[Records from a collection]
----
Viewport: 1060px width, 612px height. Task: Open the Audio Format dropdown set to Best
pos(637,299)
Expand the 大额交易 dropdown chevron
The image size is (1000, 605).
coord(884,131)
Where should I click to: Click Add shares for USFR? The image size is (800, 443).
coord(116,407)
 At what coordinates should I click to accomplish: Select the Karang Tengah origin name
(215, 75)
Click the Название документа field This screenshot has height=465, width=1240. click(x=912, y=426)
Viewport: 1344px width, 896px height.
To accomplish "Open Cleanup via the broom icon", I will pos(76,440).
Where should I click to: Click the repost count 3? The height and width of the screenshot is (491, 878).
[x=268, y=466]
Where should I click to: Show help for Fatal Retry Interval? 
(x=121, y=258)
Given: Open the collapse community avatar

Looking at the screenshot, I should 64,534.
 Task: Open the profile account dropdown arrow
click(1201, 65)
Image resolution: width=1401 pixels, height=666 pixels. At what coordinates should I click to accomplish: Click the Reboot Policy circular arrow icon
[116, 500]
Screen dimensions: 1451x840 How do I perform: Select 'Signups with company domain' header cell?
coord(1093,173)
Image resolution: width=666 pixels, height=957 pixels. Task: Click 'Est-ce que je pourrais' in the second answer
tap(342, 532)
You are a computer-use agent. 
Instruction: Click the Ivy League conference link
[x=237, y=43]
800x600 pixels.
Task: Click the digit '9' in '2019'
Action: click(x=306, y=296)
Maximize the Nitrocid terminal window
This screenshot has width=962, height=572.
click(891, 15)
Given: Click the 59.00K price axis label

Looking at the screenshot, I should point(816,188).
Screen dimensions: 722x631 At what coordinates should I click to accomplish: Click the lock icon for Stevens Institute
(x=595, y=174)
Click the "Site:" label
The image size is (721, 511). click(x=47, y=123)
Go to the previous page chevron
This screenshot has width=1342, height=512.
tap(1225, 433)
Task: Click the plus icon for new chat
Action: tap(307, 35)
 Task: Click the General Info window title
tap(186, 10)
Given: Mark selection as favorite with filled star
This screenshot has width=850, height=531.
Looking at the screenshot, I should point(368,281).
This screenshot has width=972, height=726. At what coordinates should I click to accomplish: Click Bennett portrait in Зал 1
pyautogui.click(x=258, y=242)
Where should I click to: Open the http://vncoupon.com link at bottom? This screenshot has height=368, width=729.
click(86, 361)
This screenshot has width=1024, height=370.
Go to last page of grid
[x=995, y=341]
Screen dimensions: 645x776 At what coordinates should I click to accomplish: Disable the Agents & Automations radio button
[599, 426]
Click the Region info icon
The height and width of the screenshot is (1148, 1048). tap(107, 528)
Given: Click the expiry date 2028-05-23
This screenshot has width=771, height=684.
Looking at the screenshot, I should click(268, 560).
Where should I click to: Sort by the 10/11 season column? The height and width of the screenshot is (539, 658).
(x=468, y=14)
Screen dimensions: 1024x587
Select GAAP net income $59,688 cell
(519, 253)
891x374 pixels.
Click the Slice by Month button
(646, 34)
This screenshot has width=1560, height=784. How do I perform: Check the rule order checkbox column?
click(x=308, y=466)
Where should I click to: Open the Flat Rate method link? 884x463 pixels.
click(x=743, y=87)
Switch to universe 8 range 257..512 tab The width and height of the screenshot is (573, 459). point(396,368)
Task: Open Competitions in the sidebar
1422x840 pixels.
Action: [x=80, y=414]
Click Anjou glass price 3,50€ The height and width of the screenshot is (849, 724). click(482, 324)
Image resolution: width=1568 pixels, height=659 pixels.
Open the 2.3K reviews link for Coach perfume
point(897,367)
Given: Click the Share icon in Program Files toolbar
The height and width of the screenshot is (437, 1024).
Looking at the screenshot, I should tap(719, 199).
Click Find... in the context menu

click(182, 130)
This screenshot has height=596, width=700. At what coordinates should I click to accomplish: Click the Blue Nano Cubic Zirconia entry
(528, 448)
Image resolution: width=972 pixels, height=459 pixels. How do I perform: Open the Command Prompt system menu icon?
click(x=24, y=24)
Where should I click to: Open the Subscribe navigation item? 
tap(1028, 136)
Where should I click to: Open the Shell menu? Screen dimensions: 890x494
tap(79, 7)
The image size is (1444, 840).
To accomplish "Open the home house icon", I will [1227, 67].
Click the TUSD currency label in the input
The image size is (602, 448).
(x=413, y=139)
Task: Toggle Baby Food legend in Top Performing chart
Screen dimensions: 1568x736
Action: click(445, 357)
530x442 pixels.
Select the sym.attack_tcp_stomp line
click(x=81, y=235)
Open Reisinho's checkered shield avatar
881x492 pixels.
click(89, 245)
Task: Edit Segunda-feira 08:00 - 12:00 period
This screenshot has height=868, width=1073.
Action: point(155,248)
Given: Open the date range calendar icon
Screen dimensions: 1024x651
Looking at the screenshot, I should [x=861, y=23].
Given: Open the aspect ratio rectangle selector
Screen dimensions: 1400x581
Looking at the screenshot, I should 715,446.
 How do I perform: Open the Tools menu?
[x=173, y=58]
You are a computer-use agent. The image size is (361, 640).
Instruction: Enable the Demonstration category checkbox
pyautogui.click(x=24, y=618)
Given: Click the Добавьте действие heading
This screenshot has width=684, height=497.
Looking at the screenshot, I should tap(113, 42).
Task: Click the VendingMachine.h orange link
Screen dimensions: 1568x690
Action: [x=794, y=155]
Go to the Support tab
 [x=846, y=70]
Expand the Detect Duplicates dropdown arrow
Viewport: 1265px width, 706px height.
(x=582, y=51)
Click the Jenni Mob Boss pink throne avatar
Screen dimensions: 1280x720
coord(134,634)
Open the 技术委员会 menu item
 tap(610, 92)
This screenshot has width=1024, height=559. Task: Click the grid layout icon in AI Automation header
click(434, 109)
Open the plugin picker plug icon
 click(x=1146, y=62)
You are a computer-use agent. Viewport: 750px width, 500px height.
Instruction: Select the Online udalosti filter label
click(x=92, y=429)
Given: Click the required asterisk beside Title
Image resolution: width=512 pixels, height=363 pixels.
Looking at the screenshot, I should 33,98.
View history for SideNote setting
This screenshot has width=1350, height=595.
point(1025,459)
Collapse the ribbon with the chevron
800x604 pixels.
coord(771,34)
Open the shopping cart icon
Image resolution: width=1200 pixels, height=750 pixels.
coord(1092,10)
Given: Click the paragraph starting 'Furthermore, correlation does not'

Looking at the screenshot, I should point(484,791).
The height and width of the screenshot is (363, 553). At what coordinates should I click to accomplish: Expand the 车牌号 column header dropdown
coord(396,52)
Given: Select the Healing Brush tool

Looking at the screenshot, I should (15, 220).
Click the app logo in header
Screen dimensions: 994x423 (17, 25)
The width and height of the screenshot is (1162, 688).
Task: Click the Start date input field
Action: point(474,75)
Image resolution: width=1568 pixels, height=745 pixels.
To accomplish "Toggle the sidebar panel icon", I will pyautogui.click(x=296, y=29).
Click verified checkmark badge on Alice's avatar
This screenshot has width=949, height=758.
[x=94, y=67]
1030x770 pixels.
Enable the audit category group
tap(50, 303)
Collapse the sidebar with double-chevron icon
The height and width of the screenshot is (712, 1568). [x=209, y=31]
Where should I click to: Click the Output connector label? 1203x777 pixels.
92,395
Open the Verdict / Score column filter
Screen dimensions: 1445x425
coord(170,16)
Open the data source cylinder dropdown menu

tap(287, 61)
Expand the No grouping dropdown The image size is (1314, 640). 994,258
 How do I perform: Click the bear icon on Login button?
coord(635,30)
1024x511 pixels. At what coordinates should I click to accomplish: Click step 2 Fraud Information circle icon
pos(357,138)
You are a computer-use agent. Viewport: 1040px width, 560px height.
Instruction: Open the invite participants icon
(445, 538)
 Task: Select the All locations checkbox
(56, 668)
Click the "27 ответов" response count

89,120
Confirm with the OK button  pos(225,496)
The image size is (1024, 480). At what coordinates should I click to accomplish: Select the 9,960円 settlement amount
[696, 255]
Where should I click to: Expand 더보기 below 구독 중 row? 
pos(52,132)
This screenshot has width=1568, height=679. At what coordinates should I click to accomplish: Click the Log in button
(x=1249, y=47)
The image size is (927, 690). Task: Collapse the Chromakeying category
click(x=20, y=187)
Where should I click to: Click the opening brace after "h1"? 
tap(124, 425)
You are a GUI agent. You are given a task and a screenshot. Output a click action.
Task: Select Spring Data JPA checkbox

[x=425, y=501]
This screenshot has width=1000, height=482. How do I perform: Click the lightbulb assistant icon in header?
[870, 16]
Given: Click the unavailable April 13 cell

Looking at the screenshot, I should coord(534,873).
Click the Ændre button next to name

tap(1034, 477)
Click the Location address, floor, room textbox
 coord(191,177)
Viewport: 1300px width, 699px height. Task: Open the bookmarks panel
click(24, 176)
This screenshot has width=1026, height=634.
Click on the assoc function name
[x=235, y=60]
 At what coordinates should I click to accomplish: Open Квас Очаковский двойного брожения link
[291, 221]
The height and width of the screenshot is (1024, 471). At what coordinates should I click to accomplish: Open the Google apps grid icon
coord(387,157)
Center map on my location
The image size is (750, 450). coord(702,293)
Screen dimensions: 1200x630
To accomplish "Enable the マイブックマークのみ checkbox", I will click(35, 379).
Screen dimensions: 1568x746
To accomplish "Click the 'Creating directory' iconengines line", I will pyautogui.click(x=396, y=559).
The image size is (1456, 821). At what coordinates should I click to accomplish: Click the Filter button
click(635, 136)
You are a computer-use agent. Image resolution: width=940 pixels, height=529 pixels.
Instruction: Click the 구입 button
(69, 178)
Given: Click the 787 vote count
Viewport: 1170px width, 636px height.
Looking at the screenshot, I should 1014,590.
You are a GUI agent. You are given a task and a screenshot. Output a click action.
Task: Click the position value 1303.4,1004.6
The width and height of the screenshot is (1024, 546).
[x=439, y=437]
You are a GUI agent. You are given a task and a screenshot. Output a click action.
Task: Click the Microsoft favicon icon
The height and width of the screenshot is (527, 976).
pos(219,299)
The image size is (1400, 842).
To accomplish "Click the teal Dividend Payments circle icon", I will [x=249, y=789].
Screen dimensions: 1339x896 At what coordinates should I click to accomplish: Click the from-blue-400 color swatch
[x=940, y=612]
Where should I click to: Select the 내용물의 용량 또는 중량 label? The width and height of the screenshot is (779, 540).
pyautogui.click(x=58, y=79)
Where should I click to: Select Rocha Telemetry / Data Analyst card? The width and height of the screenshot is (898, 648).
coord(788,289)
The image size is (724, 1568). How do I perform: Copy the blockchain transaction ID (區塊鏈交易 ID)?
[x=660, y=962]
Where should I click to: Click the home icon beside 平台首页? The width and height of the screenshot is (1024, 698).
----
◆ Work instruction
From the records above, print exactly the lines that run from the line with "891x374 pixels." to the line with "Given: Open the date range calendar icon", inclusive.

◆ Task response
891x374 pixels.
Click the Slice by Month button
(646, 34)
This screenshot has width=1560, height=784. How do I perform: Check the rule order checkbox column?
click(x=308, y=466)
Where should I click to: Open the Flat Rate method link? 884x463 pixels.
click(x=743, y=87)
Switch to universe 8 range 257..512 tab The width and height of the screenshot is (573, 459). point(396,368)
Task: Open Competitions in the sidebar
1422x840 pixels.
Action: [x=80, y=414]
Click Anjou glass price 3,50€ The height and width of the screenshot is (849, 724). click(482, 324)
Image resolution: width=1568 pixels, height=659 pixels.
Open the 2.3K reviews link for Coach perfume
point(897,367)
Given: Click the Share icon in Program Files toolbar
The height and width of the screenshot is (437, 1024).
Looking at the screenshot, I should tap(719, 199).
Click Find... in the context menu

click(182, 130)
This screenshot has height=596, width=700. At what coordinates should I click to accomplish: Click the Blue Nano Cubic Zirconia entry
(528, 448)
Image resolution: width=972 pixels, height=459 pixels. How do I perform: Open the Command Prompt system menu icon?
click(x=24, y=24)
Where should I click to: Open the Subscribe navigation item? 
tap(1028, 136)
Where should I click to: Open the Shell menu? Screen dimensions: 890x494
tap(79, 7)
The image size is (1444, 840).
To accomplish "Open the home house icon", I will [1227, 67].
Click the TUSD currency label in the input
The image size is (602, 448).
(x=413, y=139)
Task: Toggle Baby Food legend in Top Performing chart
Screen dimensions: 1568x736
Action: click(445, 357)
530x442 pixels.
Select the sym.attack_tcp_stomp line
click(x=81, y=235)
Open Reisinho's checkered shield avatar
881x492 pixels.
click(89, 245)
Task: Edit Segunda-feira 08:00 - 12:00 period
This screenshot has height=868, width=1073.
Action: point(155,248)
Given: Open the date range calendar icon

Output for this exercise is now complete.